Kryptowaluty to ziszczenie marzeń o pieniądzu idealnym. Żaden bank ani rząd nie potrafi ich dodrukować. Można je do woli przekazywać bez pośredników z prędkością internetu w dowolne miejsce we Wszechświecie (wystarczy, że jest tam sieć). Wysyłając przelew nie powierzacie kryptowalut żadnym instytucjom – nikt nie może ich sobie przetrzymać i wykorzystać w tym czasie do opłacenia własnych rachunków pobierając jeszcze od Was za to opłatę. Wreszcie, nikt na razie nie jest w stanie podrobić bitcoina, ethereum czy innego pieniądza, za którym stoi rejestr rozproszony.
Oczywiście są tacy, co nie do końca dowierzają blockchainowi i przekonują, że teoretycznie i ten system można złamać. Ale jakby to miało wyglądać w praktyce?
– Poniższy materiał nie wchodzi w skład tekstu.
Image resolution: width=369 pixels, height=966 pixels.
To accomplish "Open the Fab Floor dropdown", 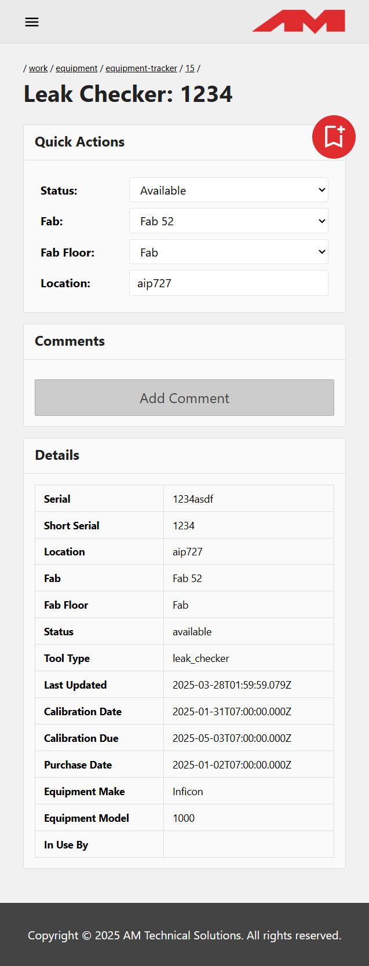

Aby sfałszowanie kryptowaluty stało się faktem, 51 proc. użytkowników gigantycznego systemu musiałoby potwierdzić, że istnieje coś, czego nie ma. Nawet w rzeczywistości offline’owej masowe halucynacje mają swoje granice i nie zdarzyło się do tej pory, by sprzedawca w sklepie dał sobie wmówić, że liście z drzewa to dolary albo złoto. W sieci jest to jeszcze bardziej skomplikowane.
W rozproszonym rejestrze, jakim jest blockchain, czyli w takim, w którym nie ma jednej instytucji narzucającej innym swoje zdanie, a wszyscy użytkownicy działają na równych prawach, nie da się sprawić, by w jednym czasie komputery milionów użytkowników uznały nagle, że ktoś ma bitcoiny, których tak naprawdę nie ma. Strażnikiem wiarygodności jest gigantyczna moc obliczeniowa komputerów skupionych w sieci P2P (podobnej do tej, w oparciu o którą działają na przykład torrenty). Jest tak olbrzymia, że największe chińskie i amerykańskie superkomputery nie są w stanie jej zakłócić.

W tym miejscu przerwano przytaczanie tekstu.